Like a Dancer on a Stage: The Reality of Impermanence

Back when I was a nurse, I witnessed a seventy-year-old woman wailing angrily over the unfairness of the natural passing of her ninety-year-old mother in a nursing home. I sat with a woman who’s lungs were shutting down and would not make it through the night as she demanded that I call the doctor one more time for better news. We come from a society where the endings of things, especially a human life, are hidden awayβ€”as though not thinking about them would make them go away.

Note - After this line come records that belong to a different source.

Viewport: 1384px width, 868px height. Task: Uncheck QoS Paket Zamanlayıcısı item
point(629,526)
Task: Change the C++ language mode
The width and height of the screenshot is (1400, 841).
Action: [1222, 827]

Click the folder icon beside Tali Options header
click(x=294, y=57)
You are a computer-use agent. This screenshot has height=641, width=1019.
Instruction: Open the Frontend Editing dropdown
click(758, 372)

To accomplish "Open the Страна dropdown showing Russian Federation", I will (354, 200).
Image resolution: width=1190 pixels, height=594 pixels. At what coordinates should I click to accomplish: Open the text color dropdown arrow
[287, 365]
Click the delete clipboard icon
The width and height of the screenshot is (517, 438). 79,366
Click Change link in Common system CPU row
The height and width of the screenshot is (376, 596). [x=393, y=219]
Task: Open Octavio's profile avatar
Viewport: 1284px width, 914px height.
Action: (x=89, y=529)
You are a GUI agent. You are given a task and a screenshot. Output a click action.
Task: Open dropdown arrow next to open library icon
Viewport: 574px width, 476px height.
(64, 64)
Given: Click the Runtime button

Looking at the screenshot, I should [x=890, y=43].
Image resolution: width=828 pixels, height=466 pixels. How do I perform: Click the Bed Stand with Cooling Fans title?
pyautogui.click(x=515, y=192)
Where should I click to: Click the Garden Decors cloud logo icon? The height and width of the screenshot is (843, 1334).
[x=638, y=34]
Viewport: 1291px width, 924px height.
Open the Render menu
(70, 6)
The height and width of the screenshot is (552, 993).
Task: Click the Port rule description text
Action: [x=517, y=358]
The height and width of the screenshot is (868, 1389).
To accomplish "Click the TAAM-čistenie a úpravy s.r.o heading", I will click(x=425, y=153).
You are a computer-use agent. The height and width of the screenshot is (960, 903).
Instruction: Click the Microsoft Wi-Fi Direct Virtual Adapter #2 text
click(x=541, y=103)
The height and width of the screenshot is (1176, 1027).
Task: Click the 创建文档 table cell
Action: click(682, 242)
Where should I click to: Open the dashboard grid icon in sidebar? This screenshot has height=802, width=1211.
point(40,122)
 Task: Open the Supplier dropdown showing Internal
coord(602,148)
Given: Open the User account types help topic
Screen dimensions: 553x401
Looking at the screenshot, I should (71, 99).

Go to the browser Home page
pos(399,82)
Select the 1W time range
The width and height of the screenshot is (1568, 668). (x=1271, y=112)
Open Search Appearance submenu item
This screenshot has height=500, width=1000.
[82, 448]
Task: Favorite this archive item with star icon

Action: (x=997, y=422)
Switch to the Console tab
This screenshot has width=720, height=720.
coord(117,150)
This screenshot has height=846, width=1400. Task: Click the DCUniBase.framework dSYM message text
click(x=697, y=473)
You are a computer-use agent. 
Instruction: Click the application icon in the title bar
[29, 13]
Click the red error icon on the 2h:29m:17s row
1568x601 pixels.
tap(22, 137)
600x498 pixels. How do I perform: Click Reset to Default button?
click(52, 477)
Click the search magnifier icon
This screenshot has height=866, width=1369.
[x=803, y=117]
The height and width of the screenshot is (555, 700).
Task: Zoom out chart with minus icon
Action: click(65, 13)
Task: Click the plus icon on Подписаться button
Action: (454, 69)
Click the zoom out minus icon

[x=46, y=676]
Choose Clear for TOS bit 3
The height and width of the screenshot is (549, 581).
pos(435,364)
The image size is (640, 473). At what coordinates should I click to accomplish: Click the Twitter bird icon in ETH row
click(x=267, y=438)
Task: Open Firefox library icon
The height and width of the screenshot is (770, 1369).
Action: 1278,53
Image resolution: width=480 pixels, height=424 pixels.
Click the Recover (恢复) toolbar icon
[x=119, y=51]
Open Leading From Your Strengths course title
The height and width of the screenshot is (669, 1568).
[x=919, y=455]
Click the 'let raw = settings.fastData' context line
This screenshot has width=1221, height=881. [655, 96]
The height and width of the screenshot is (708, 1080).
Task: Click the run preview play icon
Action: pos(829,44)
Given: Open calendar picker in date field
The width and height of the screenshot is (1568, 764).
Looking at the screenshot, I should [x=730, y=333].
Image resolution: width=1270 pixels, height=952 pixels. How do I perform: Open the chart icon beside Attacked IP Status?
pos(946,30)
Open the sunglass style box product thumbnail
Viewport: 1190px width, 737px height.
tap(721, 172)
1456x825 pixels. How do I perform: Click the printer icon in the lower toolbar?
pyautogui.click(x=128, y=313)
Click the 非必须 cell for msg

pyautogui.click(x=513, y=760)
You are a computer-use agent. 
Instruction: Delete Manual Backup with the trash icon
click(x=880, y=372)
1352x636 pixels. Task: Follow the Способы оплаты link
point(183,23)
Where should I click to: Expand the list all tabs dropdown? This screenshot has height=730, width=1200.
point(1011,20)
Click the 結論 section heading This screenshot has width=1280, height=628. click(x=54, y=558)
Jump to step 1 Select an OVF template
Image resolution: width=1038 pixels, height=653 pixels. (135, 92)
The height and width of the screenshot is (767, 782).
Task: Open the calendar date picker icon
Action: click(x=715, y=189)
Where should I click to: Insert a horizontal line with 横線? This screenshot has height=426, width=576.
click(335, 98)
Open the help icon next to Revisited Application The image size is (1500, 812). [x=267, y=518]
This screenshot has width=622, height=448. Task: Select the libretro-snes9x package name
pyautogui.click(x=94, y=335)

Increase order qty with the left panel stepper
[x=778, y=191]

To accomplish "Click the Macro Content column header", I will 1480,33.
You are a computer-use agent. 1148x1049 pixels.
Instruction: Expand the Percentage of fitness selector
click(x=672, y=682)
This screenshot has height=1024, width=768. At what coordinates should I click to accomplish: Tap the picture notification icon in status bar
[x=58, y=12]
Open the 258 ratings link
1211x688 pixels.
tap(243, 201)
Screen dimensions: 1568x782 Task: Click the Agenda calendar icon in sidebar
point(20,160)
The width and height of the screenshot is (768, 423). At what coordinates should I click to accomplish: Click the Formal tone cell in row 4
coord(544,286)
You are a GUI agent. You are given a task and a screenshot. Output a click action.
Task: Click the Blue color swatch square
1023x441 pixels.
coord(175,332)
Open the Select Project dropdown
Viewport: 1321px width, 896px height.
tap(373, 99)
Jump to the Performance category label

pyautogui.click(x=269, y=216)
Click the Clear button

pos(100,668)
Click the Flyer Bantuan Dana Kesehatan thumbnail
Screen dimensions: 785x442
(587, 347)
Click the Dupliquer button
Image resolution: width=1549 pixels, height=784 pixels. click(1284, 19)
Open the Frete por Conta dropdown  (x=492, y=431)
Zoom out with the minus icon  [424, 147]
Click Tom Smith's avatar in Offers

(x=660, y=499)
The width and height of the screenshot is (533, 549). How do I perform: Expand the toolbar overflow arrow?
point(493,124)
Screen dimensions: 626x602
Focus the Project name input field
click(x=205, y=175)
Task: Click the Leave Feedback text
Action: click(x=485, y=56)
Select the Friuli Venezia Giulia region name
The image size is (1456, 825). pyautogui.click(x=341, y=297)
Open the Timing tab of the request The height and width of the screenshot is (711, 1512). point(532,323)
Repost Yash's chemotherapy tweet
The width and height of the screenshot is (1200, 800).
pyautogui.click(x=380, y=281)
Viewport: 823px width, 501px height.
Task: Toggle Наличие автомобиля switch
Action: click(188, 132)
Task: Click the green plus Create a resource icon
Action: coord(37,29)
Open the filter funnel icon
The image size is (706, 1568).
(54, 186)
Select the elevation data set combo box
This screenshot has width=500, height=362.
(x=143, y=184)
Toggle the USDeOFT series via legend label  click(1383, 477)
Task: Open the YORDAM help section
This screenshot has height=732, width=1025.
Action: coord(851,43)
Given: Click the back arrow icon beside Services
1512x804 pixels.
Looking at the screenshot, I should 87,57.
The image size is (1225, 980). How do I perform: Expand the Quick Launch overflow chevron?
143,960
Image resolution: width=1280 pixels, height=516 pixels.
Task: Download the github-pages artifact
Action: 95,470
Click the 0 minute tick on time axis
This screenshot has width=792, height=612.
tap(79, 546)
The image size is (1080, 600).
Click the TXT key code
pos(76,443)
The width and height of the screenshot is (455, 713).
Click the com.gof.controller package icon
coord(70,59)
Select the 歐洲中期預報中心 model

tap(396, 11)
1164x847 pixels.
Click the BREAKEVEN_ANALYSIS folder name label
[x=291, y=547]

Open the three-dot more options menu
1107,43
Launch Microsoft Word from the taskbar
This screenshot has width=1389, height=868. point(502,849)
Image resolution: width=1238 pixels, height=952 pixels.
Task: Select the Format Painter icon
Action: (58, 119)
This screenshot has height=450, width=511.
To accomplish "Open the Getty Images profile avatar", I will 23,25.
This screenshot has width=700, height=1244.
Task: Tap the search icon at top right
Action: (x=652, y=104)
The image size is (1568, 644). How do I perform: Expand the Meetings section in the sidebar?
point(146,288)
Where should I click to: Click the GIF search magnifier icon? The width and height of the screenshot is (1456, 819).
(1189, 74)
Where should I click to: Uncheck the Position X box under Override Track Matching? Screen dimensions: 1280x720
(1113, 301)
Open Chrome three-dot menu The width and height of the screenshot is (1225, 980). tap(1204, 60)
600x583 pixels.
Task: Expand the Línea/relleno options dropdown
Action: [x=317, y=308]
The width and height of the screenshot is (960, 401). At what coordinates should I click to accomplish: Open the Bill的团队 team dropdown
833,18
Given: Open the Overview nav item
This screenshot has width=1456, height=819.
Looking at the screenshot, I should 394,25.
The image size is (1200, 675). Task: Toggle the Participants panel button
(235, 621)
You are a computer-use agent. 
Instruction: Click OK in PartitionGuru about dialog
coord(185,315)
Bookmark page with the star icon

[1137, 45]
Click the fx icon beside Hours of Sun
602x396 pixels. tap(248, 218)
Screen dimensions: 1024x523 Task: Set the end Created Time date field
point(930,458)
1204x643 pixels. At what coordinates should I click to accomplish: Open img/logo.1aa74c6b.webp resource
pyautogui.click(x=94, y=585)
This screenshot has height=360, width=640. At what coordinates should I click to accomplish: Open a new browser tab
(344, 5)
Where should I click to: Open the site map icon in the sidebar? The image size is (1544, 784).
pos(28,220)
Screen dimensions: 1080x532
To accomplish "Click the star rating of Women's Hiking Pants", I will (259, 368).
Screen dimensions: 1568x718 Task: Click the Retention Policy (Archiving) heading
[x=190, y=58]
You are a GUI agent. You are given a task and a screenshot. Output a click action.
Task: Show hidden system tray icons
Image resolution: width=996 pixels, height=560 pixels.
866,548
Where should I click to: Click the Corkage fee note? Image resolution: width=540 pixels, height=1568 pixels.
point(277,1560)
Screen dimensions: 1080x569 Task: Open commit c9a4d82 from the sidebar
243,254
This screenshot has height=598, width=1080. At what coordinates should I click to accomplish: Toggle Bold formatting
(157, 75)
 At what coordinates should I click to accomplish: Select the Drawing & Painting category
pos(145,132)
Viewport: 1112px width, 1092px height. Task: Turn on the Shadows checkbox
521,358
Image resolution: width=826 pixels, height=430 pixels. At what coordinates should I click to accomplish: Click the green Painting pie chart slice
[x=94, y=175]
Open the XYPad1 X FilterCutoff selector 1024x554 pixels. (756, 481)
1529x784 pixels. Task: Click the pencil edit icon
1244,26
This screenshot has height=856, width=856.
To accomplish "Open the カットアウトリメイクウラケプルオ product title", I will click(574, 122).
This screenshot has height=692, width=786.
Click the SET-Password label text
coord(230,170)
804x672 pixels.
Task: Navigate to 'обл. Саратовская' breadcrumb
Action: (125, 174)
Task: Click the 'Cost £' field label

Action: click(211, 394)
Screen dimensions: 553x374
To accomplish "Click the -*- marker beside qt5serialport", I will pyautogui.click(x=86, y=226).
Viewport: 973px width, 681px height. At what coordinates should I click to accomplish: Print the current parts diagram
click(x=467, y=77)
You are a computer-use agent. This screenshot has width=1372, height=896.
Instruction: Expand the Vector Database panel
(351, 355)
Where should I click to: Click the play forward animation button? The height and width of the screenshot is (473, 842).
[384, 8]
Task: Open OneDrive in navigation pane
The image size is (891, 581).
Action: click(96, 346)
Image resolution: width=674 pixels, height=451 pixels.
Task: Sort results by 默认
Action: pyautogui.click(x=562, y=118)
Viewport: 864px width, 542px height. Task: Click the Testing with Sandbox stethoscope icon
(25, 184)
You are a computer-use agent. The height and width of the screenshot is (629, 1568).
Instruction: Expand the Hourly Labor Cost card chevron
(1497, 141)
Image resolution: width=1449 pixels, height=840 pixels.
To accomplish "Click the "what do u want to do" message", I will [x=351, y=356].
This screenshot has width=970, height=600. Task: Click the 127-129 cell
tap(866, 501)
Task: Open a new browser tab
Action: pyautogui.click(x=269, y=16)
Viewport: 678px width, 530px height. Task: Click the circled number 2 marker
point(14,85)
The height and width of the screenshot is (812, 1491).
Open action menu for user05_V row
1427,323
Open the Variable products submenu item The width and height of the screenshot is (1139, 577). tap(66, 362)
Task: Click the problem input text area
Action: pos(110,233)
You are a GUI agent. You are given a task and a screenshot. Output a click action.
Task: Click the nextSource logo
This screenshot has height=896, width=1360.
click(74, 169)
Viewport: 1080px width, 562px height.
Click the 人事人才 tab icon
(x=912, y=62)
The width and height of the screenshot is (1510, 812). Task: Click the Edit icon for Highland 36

The reality of the temporariness and changeability of everything, material and living, is a core Buddhist contemplation practice, which can be as simple as sitting down for five minutes and contemplating the seemingly obvious fact that most of the people who have populated the earth are now dead, that you, yourself, could suddenly be in a car accident or stricken by an incurable fatal disease and be gone. Every relationship you have will end when one or the other of you dies (at the very longest.) All the buildings around you will crumble to the ground or be torn down. The earth as we know it will cease to exist. Living with the deep understanding that this is so wipes out unrealistic expectations that can turn temporary into long lasting depression or anxiety.

Similar to the Stoics of Western Philosophy, Buddha advised getting a backbone and facing up to the fact that everything changes all the time. The ancient Buddhist texts say to think of yourself as a dancer fleetingly on a stage with others whirling on and off the stage around you. It can be a tremendous relief to truly take this teaching to heart.